No Senado os republicanos mantiveram a maioria, e isso garante alguma folga para o presidente em meio ao furacão que atingiu a Casa Branca nestas midterms. Sem maioria em ambas as casas, dificilmente os democratas conseguirão levar adiante um pedido de impeachment de Trump, mas possuem força o bastante para barrar projetos cruciais para o presidente. Assim saem enfraquecidas a ideia estapafúrdia de construir um muro na fronteira com o México e a intenção de liquidar totalmente qualquer migalha de assistência pública na área da saúde.
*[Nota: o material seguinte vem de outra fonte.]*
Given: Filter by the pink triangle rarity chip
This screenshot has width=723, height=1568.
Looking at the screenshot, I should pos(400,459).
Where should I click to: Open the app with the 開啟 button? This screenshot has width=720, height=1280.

Não apenas as prioridades de Trump viram pó, como se fortalece o polo exatamente oposto a elas. O sistema bipartidário nos Estados Unidos não é oficial. Existem, registrados, centenas de partidos políticos. Mas na prática apenas os candidatos democratas e republicanos conseguem chegar ao poder. É evidente que ambas as siglas possuem divergências, algumas bastante profundas. Mas também está cristalina a convergência de uma cúpula democrata com a agenda republicana, com a defesa de um sistema político e econômico excludente, numa aliança umbilical com a elite financeira de Wall Street.

Isso começa a mudar a partir de agora. Ainda é muito cedo para afirmar que a hegemonia centrista do Partido Democrata está frontalmente ameaça. Mas os alicerces que a sustentam já começam a dar sinais de ruína. E no centro deste terremoto estão os socialistas democráticos.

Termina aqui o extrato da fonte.